I can vividly recall my time a college professor in the late 1990s during which it was not at all uncommon for me or the female colleague with whom I team-taught to have students from conservative, Christian homes declare assuredly that feminism was an obsolete and unnecessary relic because women no longer experienced serious discrimination or harassment. Sure, Charlotte Perkins Gilman could be put in a mental hospital by her husband for what we now know was postpartum depression, but women aren’t treated as crazy any more if they report stress.

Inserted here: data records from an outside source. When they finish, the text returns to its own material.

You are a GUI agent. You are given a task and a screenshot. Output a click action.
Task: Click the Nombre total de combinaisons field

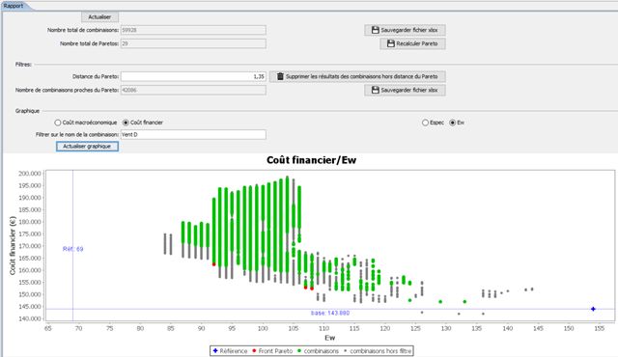click(193, 30)
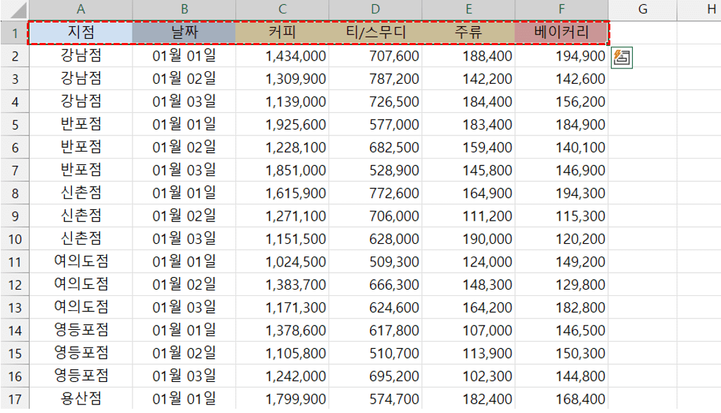Click the 베이커리 header cell
721x413 pixels.
click(561, 32)
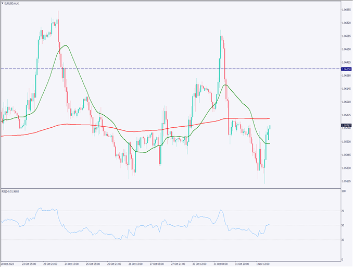Select the dashed horizontal line on chart

[x=156, y=69]
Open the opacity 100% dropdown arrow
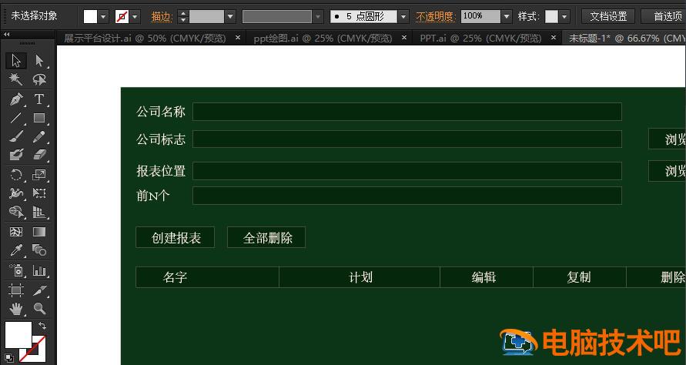 (x=506, y=16)
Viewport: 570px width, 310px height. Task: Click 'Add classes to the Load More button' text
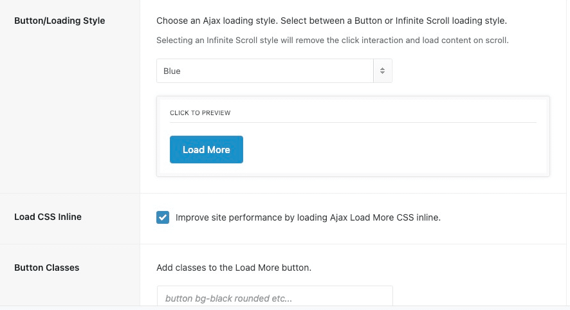(234, 268)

Sure, Virginia Woolf grew up in a society where women could not vote or own property, but that was yesterday. Charlotte Bronte and Mary Ann Evans might have had to take male pseudonyms to be allowed to write, but they were unfortunate enough to be born in less enlightened times. If “North Country” does nothing else, it reminds us that even though “you’ve come a long way, baby” there is still a long way to go—that is, until it hints that “now that you’ve got a sexual harassment policy in place, baby, discrimination, assault, and oppression are well on their way to being things of the past.”
Would that it were so.
My Grade: B
Violence: Moderate / Profanity: Heavy / Sex/Nudity: Moderate
See list of Relevant Issues—questions-and-answers.
Having read the book “Class Action,” as well as the transcripts from the actual trial, I can say that the events portrayed in the movie were extremely sanitized compared to what actually happened. Of course, there is a timeline issue, but considering that the harrassment took place in 1975, and the case wasn’t settled until 1997, there needed to be a certain amount of artistic license taken.
As to the question of why this film was even created, why not? This was a major landmark case that affected how women are to be treated in the workplace. “Sexual harrassment” was a laughable term before this case went to trial, at least on the Range and in a lot of other rural areas. As women, we take for granted that we can go to work, even a “man’s” job, and be treated with respect, and if we are not, there are “zero tolerance” policies in place that will protect us. The film does tend to gloss over the fact that the women went to court for the primary purpose of creating a sexual harrassment policy, not just to sue for money, or because it would be “new” or “different.” Does a policy stop sexual harrassment? Of course not, but it does send a message that a company cares for all of its employees, and ultimately (after a long, dragged out court case!), the women in the mines got exactly what they had been asking for.
The scenery shots were breathtaking, if not a bit excessive, and I was disappointed that if Niki Caro was going to shoot the beautiful scenery of Northern MN, that she almost completely left out the lakes. But since it took place in the winter, that made sense, too.
So should a Christian see “North Country”? If you can get past the language and are not disturbed by the portrayals of the harrassment that takes place, there are some wonderful messages¯standing by your friends, standing up for your family, strong work ethic, fiercely loving your kids no matter what—these are values that were instilled in me while I was growing up on the Iron Range, and I am happy to show the rest of the country a small glimpse of the harsh, cold, quirky, loving small town that I grew up in and will forever have a piece of my heart.